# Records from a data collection
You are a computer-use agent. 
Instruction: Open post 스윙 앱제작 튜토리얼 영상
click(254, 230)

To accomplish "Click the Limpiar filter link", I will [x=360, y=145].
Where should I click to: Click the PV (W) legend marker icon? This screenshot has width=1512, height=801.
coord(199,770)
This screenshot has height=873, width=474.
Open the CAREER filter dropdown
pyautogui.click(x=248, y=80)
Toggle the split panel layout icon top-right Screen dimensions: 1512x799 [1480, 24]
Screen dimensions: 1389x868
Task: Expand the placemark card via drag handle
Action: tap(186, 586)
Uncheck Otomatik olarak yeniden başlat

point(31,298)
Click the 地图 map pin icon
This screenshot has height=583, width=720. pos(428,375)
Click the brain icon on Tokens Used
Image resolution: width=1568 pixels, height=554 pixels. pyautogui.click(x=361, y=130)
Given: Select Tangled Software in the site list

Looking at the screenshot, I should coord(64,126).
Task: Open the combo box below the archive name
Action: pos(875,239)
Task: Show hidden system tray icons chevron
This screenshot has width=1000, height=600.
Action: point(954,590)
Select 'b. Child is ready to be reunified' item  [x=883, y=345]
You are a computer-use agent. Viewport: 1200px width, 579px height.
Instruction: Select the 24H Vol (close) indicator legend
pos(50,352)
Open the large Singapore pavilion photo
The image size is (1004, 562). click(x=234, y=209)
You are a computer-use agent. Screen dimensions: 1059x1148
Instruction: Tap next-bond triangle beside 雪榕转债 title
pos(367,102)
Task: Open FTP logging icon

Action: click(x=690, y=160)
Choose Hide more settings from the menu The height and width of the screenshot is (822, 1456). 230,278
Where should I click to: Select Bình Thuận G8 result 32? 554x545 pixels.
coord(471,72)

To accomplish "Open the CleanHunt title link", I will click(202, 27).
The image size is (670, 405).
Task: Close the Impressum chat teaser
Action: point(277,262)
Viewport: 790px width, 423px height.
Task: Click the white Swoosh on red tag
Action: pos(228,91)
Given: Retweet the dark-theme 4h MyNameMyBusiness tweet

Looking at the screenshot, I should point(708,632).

# Problem statement
Echo the lines from the first one through the line containing "Action: pos(875,239)", inclusive.

# Response
You are a computer-use agent. 
Instruction: Open post 스윙 앱제작 튜토리얼 영상
click(254, 230)

To accomplish "Click the Limpiar filter link", I will [x=360, y=145].
Where should I click to: Click the PV (W) legend marker icon? This screenshot has width=1512, height=801.
coord(199,770)
This screenshot has height=873, width=474.
Open the CAREER filter dropdown
pyautogui.click(x=248, y=80)
Toggle the split panel layout icon top-right Screen dimensions: 1512x799 [1480, 24]
Screen dimensions: 1389x868
Task: Expand the placemark card via drag handle
Action: tap(186, 586)
Uncheck Otomatik olarak yeniden başlat

point(31,298)
Click the 地图 map pin icon
This screenshot has height=583, width=720. pos(428,375)
Click the brain icon on Tokens Used
Image resolution: width=1568 pixels, height=554 pixels. pyautogui.click(x=361, y=130)
Given: Select Tangled Software in the site list

Looking at the screenshot, I should coord(64,126).
Task: Open the combo box below the archive name
Action: pos(875,239)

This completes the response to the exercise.